In his blog, Doug Rett, OD, FAAO, digs deeper into questions every eye doctor has had at one point in his or her career. He sees patients and works with students and residents at the optometry clinic for the VA Boston Healthcare System and will use his blog to bring the teaching points he sees in clinic to a larger audience. Contact him at doctorrett@gmail.com.

Disclosure: Rett has no relevant financial disclosures.

BLOG: What do these retinal surgery abbreviations mean?

Do you ever look at a patient’s chart and your eyes cross from all the surgical abbreviations? It looks something like this: s/p PPV/FAx/EL/SO. s/p cryo/PR. s/p PPV/PFO/MP/FAx/C3F8. s/p SB/LPexy.

As optometrists, we aren’t going to be performing these surgeries, but we are going to be comanaging patients who’ve had these surgeries – sometimes in the immediate postop period and sometimes later on. And like I always say, if you want to be called an eye doctor, you have to know everything about the eye. This includes surgeries. So let’s break down this alphabet soup of retinal surgeries, specifically focusing on vitrectomies.

First things first: s/p. Most of us know this stands for status-post, but what does that even mean? Well, like most Latin phrases, you translate it to English backwards: Post-state. Which is quite descriptive of a patient after surgery, isn’t it? Any surgery big or small forever alters a person’s body, and the state of their body (or eye) can be described as before/after (pre/post) that surgical alteration.

PPV: Pars plana vitrectomy (as opposed to anterior vitrectomy). An anterior vitrectomy is typically done during cataract surgery if a posterior capsule is torn and some lens fragments fall into the anterior vitreous. A PPV is a planned surgery to remove the entire vitreous (except the vitreous base), and the surgeon makes the incisions (called sclerotomies) through the pars plana, to avoid piercing the retina. This is typically done 3.5 mm from the limbus, and there are typically three sclerotomies, so observe these areas of the sclera at post-op visits.

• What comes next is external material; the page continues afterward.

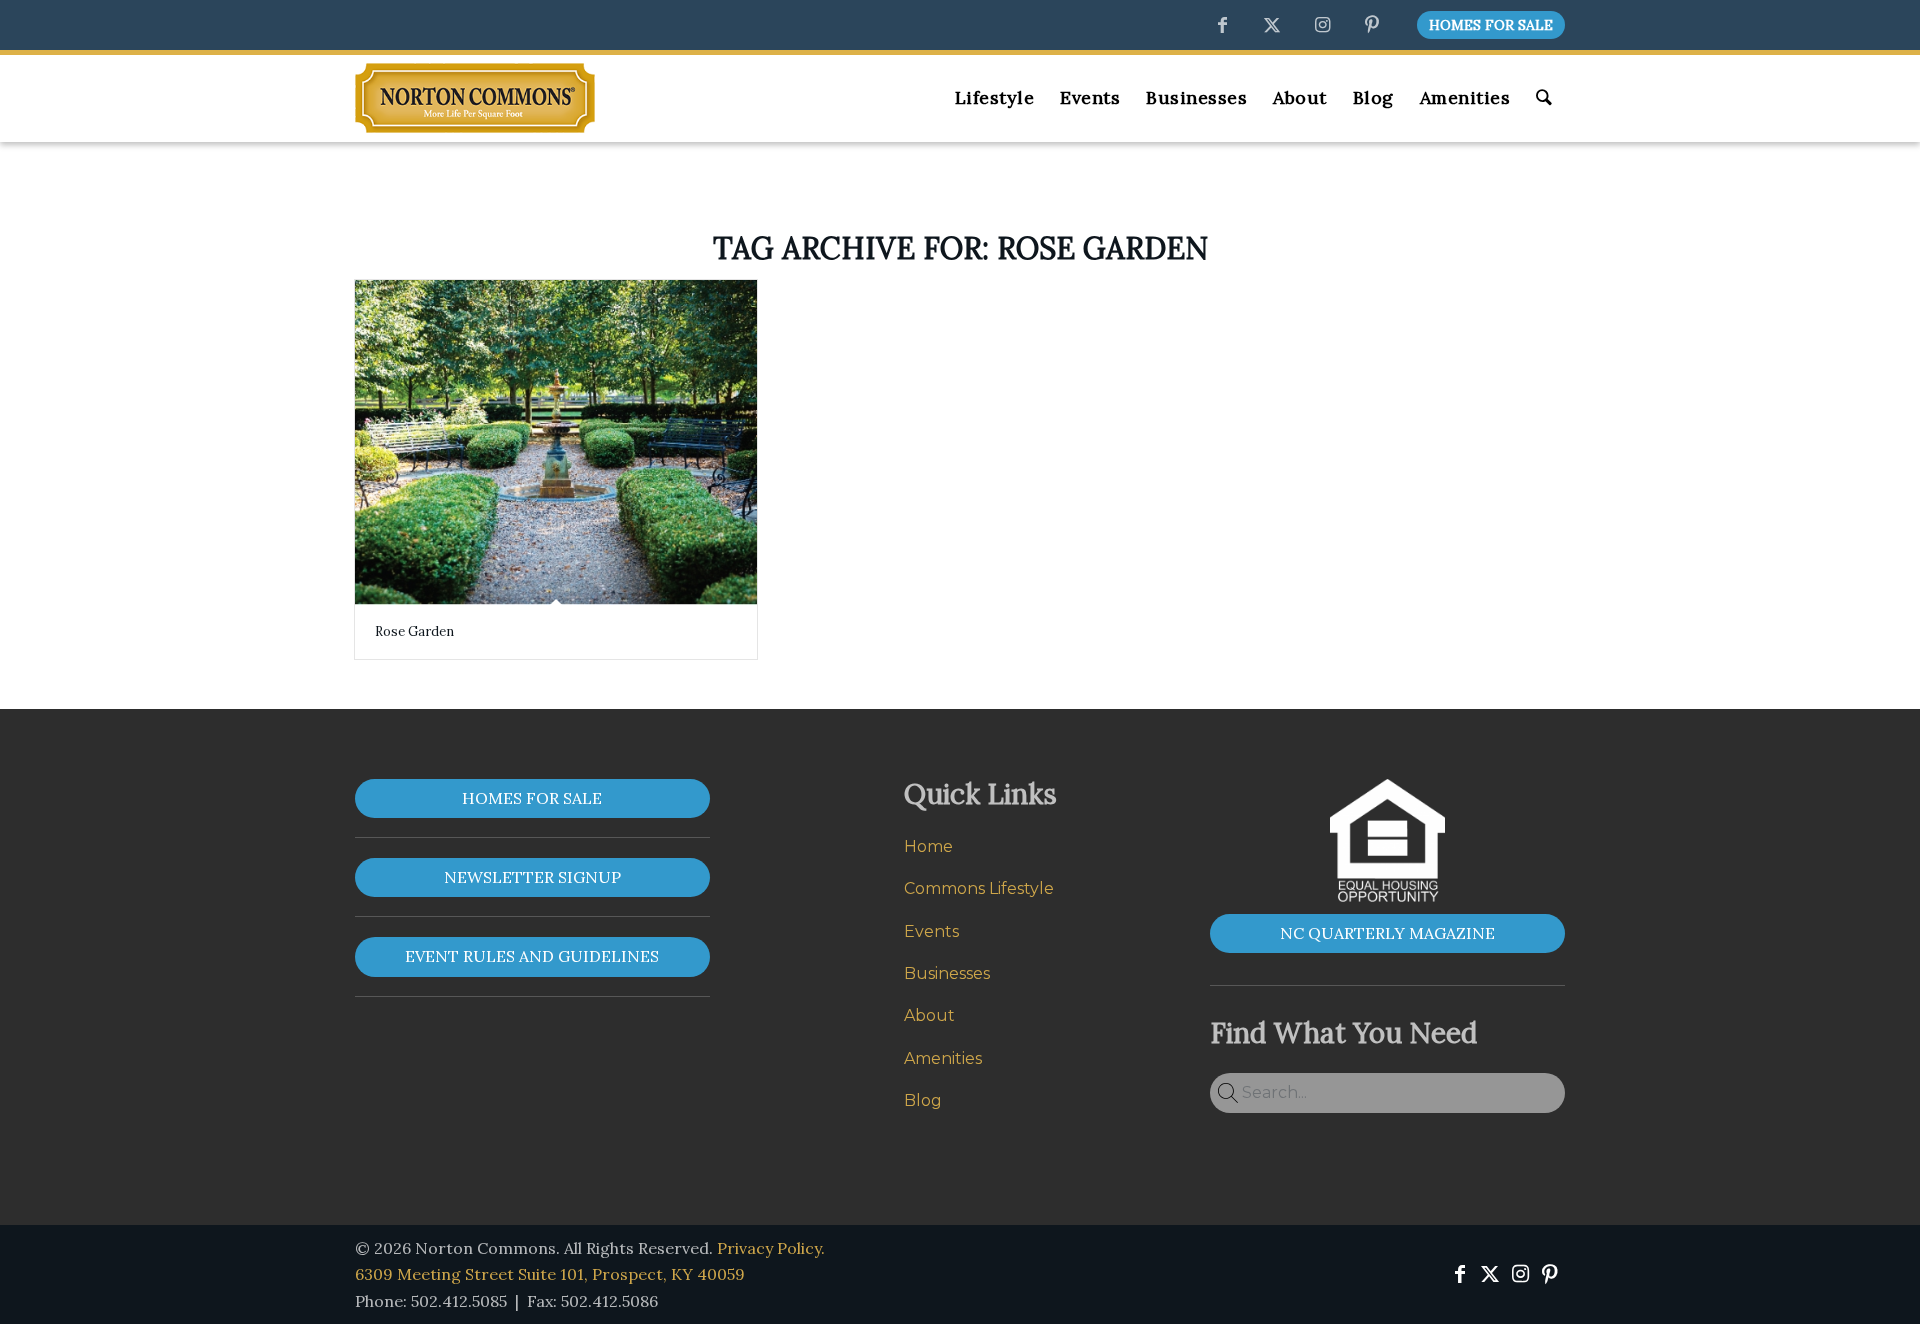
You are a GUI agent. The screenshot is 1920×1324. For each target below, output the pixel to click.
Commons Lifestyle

FAx: Fluid-air exchange. A PPV is more complicated than just sucking out the vitreous. Whatever volume of material is removed from the vitreous chamber must be equally and immediately replaced, lest the eye lose pressure and suffer choroidal detachment or suprachoroidal hemorrhage. While the vitrector is cutting and removing vitreous, there is an infusion cannula bringing balanced salt solution (BSS) into the vitreous chamber. So after the vitreous is completely removed, the vitreous chamber is filled with a saline-like fluid. But in cases of retinal break/detachment, more treatment is needed than simply removing the vitreous. The fluid is exchanged for air, in a process known as FAx. Remember that whatever is listed last (fluid-air exchange, air-fluid exchange, air-gas exchange, etc.) is what remains after the procedure. So in cases of retinal detachments, the BSS fluid is removed and replaced with air to help push out subretinal fluid. After that, it’s common to do an air-gas or air-oil exchange to give a stronger tamponade to keep the retina affixed to the retinal pigment epithelium.

EL: Endolaser. This is just like typical laser retinopexy, but it’s done with a laser probe that’s inserted into the vitreous chamber and shoots the retina in a point-blank fashion. It is typically performed in a PPV after all the vitreous is removed.

C3F8/SF6/SO: Perfluoropropane/sulfur hexafluoride/silicone oil. How does the surgeon know which gas to use? How does he or she know when to use oil vs. gas? C3F8 has a longer half-life than SF6, so it will remain in the eye for a longer time and yield a longer tamponade. These are mostly positive characteristics, and many surgeons go with C3F8 for most PPVs, but there are situations when gas staying in the eye for a longer time is not necessarily a good thing. Remember that the gas bubble will negatively affect vision until it dissipates, and the patient is not allowed to get on a plane until it dissipates. So scenarios like a small retinal detachment in a patient who is monocular or really needs to get on a plane soon are times when a quicker bubble may be called for. Silicone oil actually has a weaker tamponade than gas, but the benefit here is that it doesn’t dissipate, so its tamponade effect lasts longer – months to years, in fact. Silicone oil can stay in the vitreous chamber as long as it takes to reattach the retina. It’s just that it requires another surgery to remove it.

Of course there are many more abbreviations when working with retinal surgeries, such as PFO [perfluoro-N-octane], MP [microparticle], SB [scleral buckle] and PR [pneumatic retinopexy]. Keep reading up on surgeries – even if you’re not performing them it’s important that you know every step. And don’t be afraid to ask; most retinal surgeons are pretty friendly in my experience.


Reference:

Schachat AP, et al. Ryan’s Retina. 6th ed. Elsevier. 2017.